What should the bounds of integration be for calculating the marginal distribution function from a joint distribution function?

Question

I calculated $c=\dfrac{1}{8}$. To find $f_y(y)$, I integrated $f(x,y)$ from $-y$ to $y$. What should the bounds be to find $f_x(x)$?

I'm confused because x depends on y.
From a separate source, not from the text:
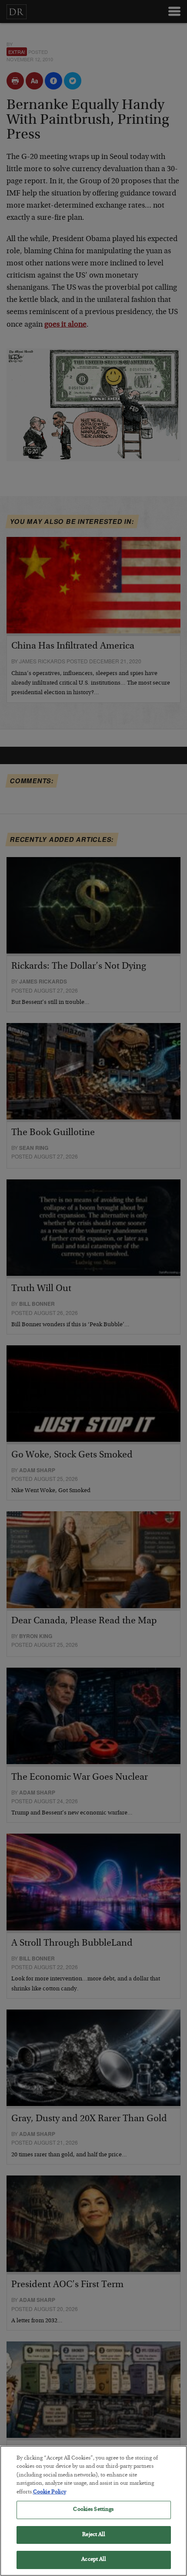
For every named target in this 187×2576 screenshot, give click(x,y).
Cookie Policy (49, 2492)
Should the bounds just be $x$ to $\infty$?

Answer 1

A figure indicating the range of $(X, Y)$ often helps to determine the integral bounds and solve problems like this.

In this problem, the range of $(X, Y)$ is given by $$-y \leq x \leq y, \ 0 < y < \infty,$$ which corresponds to the highlighted area (in light blue).

As such, the marginal density of $Y$ is given by $$f_Y(y) = \int_{-y}^y f(x,y) dx = \int_{-y}^y c(y^2 - x^2)e^{-y} dx;$$ and the marginal density of $X$ is given by $$f_X(x) = \begin{cases}\int_x^\infty f(x,y) dy = \int_x^\infty c(y^2 - x^2)e^{-y} dy & \text{for } x \geq 0;\\ \int_{-x}^\infty f(x,y) dy = \int_{-x}^\infty c(y^2 - x^2)e^{-y} dy & \text{for } x < 0.\end{cases}$$ Remark 1: The integral bounds to get $f_X(x)$ depend on the value of $x$ (being positive or negative), which can be illustrated straightforwardly from the figure.

Remark 2: One may notice that the resulting $f_X(x)$ could also be summarized into a "one-liner" formula, given by $$f_X(x) = \int_{\left|x\right|}^\infty f(x,y) dy = \int_{\left|x\right|}^\infty c(y^2 - x^2)e^{-y} dy \quad \text{for } x \in \mathbb{R}.$$ These integral bounds are implied by the fact that $$-y \leq x \leq y \Longleftrightarrow y \geq x \text{ and } y \geq -x \Longleftrightarrow y \geq \left|x\right|.$$ The resulting $f_X(x)$ would then be a function of $\left|x\right|$.